Exercise prompt: The full listing is to be written out again, unchanged.

Record excerpts:
= = = =

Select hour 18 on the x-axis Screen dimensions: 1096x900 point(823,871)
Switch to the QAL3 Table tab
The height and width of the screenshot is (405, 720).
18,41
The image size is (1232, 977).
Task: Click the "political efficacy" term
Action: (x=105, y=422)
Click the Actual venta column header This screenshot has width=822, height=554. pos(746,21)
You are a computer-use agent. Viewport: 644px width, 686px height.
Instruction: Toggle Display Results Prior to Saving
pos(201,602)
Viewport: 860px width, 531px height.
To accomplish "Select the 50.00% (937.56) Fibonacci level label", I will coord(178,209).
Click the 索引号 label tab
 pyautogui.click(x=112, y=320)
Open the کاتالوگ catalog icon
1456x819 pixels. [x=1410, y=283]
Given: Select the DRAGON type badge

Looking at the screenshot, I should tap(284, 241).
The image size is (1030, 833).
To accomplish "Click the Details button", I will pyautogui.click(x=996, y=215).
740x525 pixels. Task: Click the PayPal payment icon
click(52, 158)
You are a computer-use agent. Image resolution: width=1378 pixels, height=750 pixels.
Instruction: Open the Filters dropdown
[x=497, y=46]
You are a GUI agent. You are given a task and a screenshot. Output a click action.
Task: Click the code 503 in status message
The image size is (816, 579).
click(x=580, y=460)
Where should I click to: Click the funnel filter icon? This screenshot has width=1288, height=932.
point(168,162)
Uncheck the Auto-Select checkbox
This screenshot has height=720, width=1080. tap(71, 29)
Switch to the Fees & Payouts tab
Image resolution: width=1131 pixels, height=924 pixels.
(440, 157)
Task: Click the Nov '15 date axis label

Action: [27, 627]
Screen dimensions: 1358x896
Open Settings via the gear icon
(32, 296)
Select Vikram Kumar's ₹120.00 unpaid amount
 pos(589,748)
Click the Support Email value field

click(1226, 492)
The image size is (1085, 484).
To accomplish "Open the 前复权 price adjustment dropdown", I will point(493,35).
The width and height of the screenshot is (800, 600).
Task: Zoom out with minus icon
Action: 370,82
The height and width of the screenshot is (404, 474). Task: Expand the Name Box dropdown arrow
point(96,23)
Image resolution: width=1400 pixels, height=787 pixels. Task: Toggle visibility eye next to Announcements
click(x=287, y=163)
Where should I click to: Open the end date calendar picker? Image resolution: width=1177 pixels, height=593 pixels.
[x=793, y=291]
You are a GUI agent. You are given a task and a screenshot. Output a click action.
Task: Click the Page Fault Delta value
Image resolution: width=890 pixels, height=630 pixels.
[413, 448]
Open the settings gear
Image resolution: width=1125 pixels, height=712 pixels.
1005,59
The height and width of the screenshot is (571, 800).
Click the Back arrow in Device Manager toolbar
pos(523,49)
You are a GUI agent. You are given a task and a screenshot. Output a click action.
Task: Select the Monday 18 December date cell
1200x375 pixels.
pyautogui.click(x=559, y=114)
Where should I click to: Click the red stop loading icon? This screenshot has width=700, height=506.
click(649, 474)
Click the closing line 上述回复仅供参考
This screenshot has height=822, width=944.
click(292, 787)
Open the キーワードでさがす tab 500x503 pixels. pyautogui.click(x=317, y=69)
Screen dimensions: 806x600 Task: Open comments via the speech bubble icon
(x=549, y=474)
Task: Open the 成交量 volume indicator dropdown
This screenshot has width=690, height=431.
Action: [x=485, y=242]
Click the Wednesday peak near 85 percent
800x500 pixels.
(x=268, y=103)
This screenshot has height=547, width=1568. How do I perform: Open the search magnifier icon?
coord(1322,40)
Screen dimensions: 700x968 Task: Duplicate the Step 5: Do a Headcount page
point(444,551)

= = = =

Solution below:
Select hour 18 on the x-axis Screen dimensions: 1096x900 point(823,871)
Switch to the QAL3 Table tab
The height and width of the screenshot is (405, 720).
18,41
The image size is (1232, 977).
Task: Click the "political efficacy" term
Action: (x=105, y=422)
Click the Actual venta column header This screenshot has width=822, height=554. pos(746,21)
You are a computer-use agent. Viewport: 644px width, 686px height.
Instruction: Toggle Display Results Prior to Saving
pos(201,602)
Viewport: 860px width, 531px height.
To accomplish "Select the 50.00% (937.56) Fibonacci level label", I will coord(178,209).
Click the 索引号 label tab
 pyautogui.click(x=112, y=320)
Open the کاتالوگ catalog icon
1456x819 pixels. [x=1410, y=283]
Given: Select the DRAGON type badge

Looking at the screenshot, I should tap(284, 241).
The image size is (1030, 833).
To accomplish "Click the Details button", I will pyautogui.click(x=996, y=215).
740x525 pixels. Task: Click the PayPal payment icon
click(52, 158)
You are a computer-use agent. Image resolution: width=1378 pixels, height=750 pixels.
Instruction: Open the Filters dropdown
[x=497, y=46]
You are a GUI agent. You are given a task and a screenshot. Output a click action.
Task: Click the code 503 in status message
The image size is (816, 579).
click(x=580, y=460)
Where should I click to: Click the funnel filter icon? This screenshot has width=1288, height=932.
point(168,162)
Uncheck the Auto-Select checkbox
This screenshot has height=720, width=1080. tap(71, 29)
Switch to the Fees & Payouts tab
Image resolution: width=1131 pixels, height=924 pixels.
(440, 157)
Task: Click the Nov '15 date axis label

Action: [27, 627]
Screen dimensions: 1358x896
Open Settings via the gear icon
(32, 296)
Select Vikram Kumar's ₹120.00 unpaid amount
 pos(589,748)
Click the Support Email value field

click(1226, 492)
The image size is (1085, 484).
To accomplish "Open the 前复权 price adjustment dropdown", I will point(493,35).
The width and height of the screenshot is (800, 600).
Task: Zoom out with minus icon
Action: 370,82
The height and width of the screenshot is (404, 474). Task: Expand the Name Box dropdown arrow
point(96,23)
Image resolution: width=1400 pixels, height=787 pixels. Task: Toggle visibility eye next to Announcements
click(x=287, y=163)
Where should I click to: Open the end date calendar picker? Image resolution: width=1177 pixels, height=593 pixels.
[x=793, y=291]
You are a GUI agent. You are given a task and a screenshot. Output a click action.
Task: Click the Page Fault Delta value
Image resolution: width=890 pixels, height=630 pixels.
[413, 448]
Open the settings gear
Image resolution: width=1125 pixels, height=712 pixels.
1005,59
The height and width of the screenshot is (571, 800).
Click the Back arrow in Device Manager toolbar
pos(523,49)
You are a GUI agent. You are given a task and a screenshot. Output a click action.
Task: Select the Monday 18 December date cell
1200x375 pixels.
pyautogui.click(x=559, y=114)
Where should I click to: Click the red stop loading icon? This screenshot has width=700, height=506.
click(649, 474)
Click the closing line 上述回复仅供参考
This screenshot has height=822, width=944.
click(292, 787)
Open the キーワードでさがす tab 500x503 pixels. pyautogui.click(x=317, y=69)
Screen dimensions: 806x600 Task: Open comments via the speech bubble icon
(x=549, y=474)
Task: Open the 成交量 volume indicator dropdown
This screenshot has width=690, height=431.
Action: [x=485, y=242]
Click the Wednesday peak near 85 percent
800x500 pixels.
(x=268, y=103)
This screenshot has height=547, width=1568. How do I perform: Open the search magnifier icon?
coord(1322,40)
Screen dimensions: 700x968 Task: Duplicate the Step 5: Do a Headcount page
point(444,551)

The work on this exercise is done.